In ecology and watershed sciences, large datasets often come from a variety of sources like continuous automated sensors, water grab samples, and community-collected scientific data. Overcoming these challenges is critical to explore the prevalence, persistence, and impact of degraded water quality on human society and wildlife. This project exposes students to approaches for merging and cleaning two disparate data sources, basic tools for statistical analyses, and data visualization.
The course consisted of two meetings – the first an informal walk-through of the Data+ web portal product, to give context into the dataset we would be diving into, some examples of how to visualize data, and finally some time for students to explore their own hypotheses using the website (e.g., correlations between two water quality indicators of their choosing).
We subsequently hosted a formal session where we walked through an R tutorial covering:
- Why R?
- Cleaning Data
- Visualization and Analysis
- Case Study: Exploring a Federal Dataset
Graduate Students: Jonny Behrens and Maggie Swift
- What are some ways to understand and begin to merge and manipulate disparate environmental datasets? How can we identify the limitations of a merged dataset, particularly when collected by different researchers?
- How do different measures of water quality vary across time in Ellerbe Creek and how does it vary across space?
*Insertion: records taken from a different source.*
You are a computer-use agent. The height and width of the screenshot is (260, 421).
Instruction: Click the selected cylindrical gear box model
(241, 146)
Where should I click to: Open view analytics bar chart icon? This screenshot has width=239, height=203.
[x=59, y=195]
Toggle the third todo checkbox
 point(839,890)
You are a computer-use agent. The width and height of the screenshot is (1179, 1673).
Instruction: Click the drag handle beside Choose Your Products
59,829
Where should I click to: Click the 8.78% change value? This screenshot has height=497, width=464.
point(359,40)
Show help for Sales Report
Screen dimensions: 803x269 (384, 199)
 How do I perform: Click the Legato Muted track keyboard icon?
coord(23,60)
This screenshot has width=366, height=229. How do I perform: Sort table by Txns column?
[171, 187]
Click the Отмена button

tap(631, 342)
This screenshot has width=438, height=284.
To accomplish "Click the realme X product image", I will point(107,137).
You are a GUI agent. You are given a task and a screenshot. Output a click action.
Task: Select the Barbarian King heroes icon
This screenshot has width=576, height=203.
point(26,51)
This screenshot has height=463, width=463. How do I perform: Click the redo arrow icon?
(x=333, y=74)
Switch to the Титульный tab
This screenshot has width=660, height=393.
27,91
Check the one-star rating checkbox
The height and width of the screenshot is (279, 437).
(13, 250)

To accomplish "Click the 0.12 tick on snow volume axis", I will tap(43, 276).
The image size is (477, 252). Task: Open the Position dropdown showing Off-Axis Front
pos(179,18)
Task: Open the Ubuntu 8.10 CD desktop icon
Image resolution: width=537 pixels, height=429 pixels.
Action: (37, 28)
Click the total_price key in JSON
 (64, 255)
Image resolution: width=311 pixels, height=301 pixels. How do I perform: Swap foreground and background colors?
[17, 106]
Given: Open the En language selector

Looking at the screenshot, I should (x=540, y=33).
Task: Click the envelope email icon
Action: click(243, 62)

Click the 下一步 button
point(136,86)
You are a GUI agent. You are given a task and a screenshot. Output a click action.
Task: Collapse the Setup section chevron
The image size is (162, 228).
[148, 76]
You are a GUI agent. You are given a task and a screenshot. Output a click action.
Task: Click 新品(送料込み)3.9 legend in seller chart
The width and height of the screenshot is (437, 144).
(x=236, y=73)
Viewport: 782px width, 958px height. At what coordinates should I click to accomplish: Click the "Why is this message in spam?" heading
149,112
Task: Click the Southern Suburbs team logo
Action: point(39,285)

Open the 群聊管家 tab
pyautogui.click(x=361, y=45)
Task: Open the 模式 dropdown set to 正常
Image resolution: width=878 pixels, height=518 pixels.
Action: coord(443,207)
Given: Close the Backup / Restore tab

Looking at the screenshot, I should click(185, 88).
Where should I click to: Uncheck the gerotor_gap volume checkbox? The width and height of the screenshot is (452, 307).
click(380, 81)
What are some ways we can visualize these changes? What are the limitations to these findings?
Two datasets are used for this analysis. The first (“Duke Synoptic Sampling Data”) was collected during 3 synoptic sampling events by the Duke Bass Connections team (2021-22) focused on Ellerbe Creek. 34 sites were sampled for ~20 different analytes ranging from major ions, heavy metals, nutrients, and physical characteristics.
The second dataset (“Durham Ambient Sampling Data”) is sourced from the City of Durham’s ambient water sampling program. The dataset has data for approximately 10 analytes collected on a monthly to biweekly basis over approximately 5 years from 3-6 sites.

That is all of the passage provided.